Золотая Ручка повалилась в снег. Охранники приближались, продолжая стрельбу. Позже выяснилось, что по ней было произведено не менее тридцати выстрелов. Но, к счастью, ни одна из пуль не попала в цель. Золотая Ручка поднялась на колени и подняла руки. «Не стреляйте! — закричала она. — Я сдаюсь!» Подбежавшие охранники подняли ее с колен за воротник шинели. И с изумлением увидели, что перед ними — женщина…

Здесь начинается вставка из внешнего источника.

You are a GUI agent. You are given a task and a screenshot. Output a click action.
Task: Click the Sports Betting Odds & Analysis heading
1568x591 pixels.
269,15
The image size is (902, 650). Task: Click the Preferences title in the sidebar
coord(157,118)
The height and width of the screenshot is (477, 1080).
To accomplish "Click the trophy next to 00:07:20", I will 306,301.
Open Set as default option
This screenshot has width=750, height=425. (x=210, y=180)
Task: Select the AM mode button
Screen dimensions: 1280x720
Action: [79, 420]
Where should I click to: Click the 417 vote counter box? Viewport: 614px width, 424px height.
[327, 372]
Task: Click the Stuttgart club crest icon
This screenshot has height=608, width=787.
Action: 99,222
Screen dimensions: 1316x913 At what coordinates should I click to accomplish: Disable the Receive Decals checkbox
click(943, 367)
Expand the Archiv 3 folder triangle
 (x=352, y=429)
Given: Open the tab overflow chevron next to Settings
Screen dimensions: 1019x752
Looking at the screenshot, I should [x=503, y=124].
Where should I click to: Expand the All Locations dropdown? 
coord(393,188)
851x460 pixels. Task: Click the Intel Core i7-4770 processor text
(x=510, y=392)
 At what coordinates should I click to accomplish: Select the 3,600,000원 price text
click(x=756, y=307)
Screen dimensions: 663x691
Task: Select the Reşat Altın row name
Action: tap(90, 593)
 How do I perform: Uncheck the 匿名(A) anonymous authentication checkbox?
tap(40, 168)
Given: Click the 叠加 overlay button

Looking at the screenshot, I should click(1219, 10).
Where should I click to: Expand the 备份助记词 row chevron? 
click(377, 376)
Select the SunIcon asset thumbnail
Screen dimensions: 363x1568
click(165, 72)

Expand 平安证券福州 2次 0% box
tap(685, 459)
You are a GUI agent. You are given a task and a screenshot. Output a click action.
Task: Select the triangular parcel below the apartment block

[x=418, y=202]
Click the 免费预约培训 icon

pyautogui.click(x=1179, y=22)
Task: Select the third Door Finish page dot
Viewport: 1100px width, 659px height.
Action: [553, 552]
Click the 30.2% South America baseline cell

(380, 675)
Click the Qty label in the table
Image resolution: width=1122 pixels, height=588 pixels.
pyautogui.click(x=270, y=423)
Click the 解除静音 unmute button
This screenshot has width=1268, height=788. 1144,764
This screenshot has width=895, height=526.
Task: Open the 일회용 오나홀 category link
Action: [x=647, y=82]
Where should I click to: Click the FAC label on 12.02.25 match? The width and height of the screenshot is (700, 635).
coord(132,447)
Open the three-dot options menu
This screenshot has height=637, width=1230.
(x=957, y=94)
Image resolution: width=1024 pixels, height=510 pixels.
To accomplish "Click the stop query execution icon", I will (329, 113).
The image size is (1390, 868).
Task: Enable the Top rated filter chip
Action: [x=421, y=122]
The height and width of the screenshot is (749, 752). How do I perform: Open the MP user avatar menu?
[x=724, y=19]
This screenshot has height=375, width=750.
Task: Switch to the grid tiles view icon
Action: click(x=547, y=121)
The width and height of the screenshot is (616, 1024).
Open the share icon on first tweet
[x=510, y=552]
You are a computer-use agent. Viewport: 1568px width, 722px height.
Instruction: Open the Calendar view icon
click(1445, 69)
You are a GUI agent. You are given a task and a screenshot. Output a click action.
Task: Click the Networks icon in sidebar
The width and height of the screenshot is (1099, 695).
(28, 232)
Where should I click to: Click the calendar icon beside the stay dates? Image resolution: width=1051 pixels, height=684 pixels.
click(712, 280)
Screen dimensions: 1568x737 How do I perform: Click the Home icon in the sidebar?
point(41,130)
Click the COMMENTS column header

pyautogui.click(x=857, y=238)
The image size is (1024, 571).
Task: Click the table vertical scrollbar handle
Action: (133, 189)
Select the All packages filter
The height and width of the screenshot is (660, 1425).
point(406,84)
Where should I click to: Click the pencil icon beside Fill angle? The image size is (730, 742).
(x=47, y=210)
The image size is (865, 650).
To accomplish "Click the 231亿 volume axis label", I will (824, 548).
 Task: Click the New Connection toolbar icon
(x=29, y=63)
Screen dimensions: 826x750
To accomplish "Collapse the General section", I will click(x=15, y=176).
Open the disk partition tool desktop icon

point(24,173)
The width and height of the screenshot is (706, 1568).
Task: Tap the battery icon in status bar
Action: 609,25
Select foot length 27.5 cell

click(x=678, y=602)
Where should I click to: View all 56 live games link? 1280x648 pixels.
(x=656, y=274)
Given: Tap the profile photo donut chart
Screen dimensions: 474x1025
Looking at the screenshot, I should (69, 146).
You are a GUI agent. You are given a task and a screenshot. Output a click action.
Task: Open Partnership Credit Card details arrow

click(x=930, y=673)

Остается рассказать о третьем побеге Соньки с Сахалина. Он вызывает столько же вопросов, как и первый. Получается, что более-менее подтвержденной документально и рассказами очевидцев остается лишь одна попытка побега. А именно — вторая. Первая — под большими сомнениями. Третья… ее, похоже, не было вовсе. Тем не менее, все биографы Золотой Ручки говорят именно о трех побегах Софью Блювштейн с сахалинской каторги.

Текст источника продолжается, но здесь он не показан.